OBJECTIVE:
Put the lines of the listing into a Markdown table with the columns Row and Listing line, starting at the line that contains "Mark the word Object" and running through the end of the listing, leaving out blank lines.

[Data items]
##############################

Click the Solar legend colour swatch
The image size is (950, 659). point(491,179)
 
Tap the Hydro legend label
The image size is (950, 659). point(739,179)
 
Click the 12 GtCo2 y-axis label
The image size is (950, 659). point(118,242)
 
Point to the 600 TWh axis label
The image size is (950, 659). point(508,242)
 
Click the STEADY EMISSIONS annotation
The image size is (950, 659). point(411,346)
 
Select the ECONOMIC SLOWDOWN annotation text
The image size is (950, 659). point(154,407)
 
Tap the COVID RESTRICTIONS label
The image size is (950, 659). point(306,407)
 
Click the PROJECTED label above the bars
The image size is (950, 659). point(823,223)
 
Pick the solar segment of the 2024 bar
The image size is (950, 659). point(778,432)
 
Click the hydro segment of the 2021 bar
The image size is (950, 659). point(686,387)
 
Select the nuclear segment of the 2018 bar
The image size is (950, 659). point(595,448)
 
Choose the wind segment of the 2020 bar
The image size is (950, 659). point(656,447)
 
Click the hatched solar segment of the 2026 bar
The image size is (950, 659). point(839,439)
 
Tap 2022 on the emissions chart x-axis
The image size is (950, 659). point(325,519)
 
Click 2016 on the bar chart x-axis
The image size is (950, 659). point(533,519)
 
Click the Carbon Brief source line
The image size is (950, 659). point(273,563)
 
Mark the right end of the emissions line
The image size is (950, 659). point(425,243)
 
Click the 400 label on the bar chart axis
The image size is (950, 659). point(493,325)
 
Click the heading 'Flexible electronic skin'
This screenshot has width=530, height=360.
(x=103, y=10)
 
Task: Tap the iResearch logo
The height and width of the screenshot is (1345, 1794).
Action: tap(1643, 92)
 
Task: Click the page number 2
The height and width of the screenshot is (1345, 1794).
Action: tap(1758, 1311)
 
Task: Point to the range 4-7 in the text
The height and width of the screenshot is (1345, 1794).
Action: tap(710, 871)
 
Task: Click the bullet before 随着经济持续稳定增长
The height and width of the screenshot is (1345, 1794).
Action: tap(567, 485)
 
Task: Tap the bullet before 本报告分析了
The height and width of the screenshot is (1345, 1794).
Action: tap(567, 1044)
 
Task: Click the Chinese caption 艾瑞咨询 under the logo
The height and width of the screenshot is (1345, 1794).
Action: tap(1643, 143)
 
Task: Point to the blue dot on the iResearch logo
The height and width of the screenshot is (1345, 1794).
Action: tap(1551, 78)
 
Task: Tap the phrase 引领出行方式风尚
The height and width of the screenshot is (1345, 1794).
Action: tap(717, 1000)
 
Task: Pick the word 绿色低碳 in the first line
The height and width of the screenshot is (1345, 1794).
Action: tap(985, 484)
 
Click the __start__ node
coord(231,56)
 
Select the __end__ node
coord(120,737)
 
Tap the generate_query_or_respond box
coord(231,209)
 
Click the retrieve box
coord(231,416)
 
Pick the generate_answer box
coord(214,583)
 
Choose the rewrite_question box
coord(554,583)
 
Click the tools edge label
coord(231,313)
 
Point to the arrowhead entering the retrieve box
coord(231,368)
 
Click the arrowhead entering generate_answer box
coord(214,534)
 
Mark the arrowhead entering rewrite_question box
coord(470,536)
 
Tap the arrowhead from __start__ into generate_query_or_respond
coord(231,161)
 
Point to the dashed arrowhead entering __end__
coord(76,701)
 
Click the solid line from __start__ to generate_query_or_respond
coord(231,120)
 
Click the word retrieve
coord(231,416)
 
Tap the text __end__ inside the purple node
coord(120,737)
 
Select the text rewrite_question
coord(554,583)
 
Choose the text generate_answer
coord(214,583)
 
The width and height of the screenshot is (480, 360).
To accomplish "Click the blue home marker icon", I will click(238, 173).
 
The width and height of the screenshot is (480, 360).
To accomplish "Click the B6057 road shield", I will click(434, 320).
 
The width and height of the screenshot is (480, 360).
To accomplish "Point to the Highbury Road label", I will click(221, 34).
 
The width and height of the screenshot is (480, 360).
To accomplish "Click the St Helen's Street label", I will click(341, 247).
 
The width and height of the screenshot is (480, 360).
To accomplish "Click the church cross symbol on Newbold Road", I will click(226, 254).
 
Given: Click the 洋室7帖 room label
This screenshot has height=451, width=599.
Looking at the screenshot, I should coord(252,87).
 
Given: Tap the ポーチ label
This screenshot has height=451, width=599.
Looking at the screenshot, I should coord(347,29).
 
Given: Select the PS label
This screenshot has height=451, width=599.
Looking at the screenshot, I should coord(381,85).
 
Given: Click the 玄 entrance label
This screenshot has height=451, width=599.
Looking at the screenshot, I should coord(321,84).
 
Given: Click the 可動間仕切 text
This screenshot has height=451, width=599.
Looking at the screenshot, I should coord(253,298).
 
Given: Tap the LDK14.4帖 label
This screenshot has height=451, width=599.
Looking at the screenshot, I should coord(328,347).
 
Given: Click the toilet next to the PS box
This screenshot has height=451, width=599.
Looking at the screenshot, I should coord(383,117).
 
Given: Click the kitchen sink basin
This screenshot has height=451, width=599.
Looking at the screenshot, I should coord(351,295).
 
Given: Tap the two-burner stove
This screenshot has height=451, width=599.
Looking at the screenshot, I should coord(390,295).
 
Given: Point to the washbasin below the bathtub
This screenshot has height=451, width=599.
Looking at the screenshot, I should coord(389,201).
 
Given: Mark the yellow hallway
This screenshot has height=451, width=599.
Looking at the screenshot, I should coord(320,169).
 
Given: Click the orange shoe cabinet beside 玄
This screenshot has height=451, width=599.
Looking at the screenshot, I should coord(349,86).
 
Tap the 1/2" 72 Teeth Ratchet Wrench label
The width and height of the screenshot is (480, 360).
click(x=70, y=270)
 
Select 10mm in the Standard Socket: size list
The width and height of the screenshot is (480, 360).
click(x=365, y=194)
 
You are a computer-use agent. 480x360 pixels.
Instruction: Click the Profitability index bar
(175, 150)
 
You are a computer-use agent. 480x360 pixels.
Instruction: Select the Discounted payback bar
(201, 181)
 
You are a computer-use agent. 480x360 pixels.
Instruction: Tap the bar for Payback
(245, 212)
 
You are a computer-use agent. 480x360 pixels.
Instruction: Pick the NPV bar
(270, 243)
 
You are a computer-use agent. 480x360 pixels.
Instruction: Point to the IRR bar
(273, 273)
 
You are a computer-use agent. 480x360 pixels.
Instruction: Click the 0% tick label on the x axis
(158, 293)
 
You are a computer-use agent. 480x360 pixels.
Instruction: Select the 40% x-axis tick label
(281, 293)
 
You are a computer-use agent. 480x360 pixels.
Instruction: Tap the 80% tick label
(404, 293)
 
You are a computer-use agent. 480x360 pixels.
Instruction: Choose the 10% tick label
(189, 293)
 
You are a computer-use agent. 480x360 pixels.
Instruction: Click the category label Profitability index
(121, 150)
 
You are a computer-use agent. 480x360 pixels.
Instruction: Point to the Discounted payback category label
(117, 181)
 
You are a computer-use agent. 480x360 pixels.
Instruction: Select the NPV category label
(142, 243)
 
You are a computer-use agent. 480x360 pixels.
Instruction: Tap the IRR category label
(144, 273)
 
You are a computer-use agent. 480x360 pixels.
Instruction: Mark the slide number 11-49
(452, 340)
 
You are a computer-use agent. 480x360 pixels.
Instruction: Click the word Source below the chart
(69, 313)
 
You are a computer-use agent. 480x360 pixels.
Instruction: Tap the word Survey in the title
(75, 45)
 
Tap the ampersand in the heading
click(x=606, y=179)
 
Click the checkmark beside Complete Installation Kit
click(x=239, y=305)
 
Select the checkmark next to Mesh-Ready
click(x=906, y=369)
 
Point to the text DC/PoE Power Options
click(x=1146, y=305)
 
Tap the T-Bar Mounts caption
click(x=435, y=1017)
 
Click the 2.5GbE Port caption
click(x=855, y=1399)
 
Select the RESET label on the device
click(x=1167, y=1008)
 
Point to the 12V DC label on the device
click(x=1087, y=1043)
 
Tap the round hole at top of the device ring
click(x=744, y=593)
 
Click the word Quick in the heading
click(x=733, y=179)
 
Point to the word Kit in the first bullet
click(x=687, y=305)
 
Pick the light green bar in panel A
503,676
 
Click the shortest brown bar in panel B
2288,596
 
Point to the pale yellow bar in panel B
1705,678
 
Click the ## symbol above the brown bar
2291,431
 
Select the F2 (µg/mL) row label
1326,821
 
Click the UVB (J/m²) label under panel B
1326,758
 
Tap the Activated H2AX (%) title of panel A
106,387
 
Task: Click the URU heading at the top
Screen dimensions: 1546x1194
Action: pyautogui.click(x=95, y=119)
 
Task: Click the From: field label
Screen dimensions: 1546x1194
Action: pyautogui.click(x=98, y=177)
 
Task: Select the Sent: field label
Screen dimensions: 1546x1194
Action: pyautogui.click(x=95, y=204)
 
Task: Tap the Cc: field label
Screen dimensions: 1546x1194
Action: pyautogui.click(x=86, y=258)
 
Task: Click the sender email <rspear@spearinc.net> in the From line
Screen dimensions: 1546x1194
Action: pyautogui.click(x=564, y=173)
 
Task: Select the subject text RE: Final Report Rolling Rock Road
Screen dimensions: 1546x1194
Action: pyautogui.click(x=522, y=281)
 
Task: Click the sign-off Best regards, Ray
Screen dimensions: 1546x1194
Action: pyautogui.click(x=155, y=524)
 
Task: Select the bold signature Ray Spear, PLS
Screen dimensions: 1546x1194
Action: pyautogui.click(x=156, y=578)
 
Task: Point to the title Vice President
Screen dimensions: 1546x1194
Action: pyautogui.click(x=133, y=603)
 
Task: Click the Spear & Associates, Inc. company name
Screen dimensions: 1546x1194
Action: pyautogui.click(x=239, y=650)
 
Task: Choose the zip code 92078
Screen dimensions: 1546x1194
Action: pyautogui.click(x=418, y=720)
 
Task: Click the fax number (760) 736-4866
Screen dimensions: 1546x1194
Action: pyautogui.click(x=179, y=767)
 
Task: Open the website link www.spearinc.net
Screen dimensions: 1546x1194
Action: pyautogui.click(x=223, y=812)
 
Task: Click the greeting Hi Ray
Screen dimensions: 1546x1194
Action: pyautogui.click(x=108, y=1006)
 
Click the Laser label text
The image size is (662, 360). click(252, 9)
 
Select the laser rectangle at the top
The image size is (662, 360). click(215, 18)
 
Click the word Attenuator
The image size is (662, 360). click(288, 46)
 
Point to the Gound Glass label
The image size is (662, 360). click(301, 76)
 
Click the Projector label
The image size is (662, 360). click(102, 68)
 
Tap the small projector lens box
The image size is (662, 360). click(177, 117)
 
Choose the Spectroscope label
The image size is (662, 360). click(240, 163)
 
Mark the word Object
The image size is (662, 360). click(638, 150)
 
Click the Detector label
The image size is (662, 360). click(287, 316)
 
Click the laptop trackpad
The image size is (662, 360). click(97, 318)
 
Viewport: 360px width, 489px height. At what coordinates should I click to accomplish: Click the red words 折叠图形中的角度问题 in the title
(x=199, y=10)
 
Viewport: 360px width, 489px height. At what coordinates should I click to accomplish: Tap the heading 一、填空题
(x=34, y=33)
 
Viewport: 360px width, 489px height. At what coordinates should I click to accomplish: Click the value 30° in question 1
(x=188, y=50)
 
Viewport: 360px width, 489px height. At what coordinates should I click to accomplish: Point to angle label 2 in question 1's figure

##############################

RESPONSE BELOW:
| Row | Listing line |
|---|---|
| 1 | Mark the word Object |
| 2 | The image size is (662, 360). click(638, 150) |
| 3 | Click the Detector label |
| 4 | The image size is (662, 360). click(287, 316) |
| 5 | Click the laptop trackpad |
| 6 | The image size is (662, 360). click(97, 318) |
| 7 | Viewport: 360px width, 489px height. At what coordinates should I click to accomplish: Click the red words 折叠图形中的角度问题 in the title |
| 8 | (x=199, y=10) |
| 9 | Viewport: 360px width, 489px height. At what coordinates should I click to accomplish: Tap the heading 一、填空题 |
| 10 | (x=34, y=33) |
| 11 | Viewport: 360px width, 489px height. At what coordinates should I click to accomplish: Click the value 30° in question 1 |
| 12 | (x=188, y=50) |
| 13 | Viewport: 360px width, 489px height. At what coordinates should I click to accomplish: Point to angle label 2 in question 1's figure |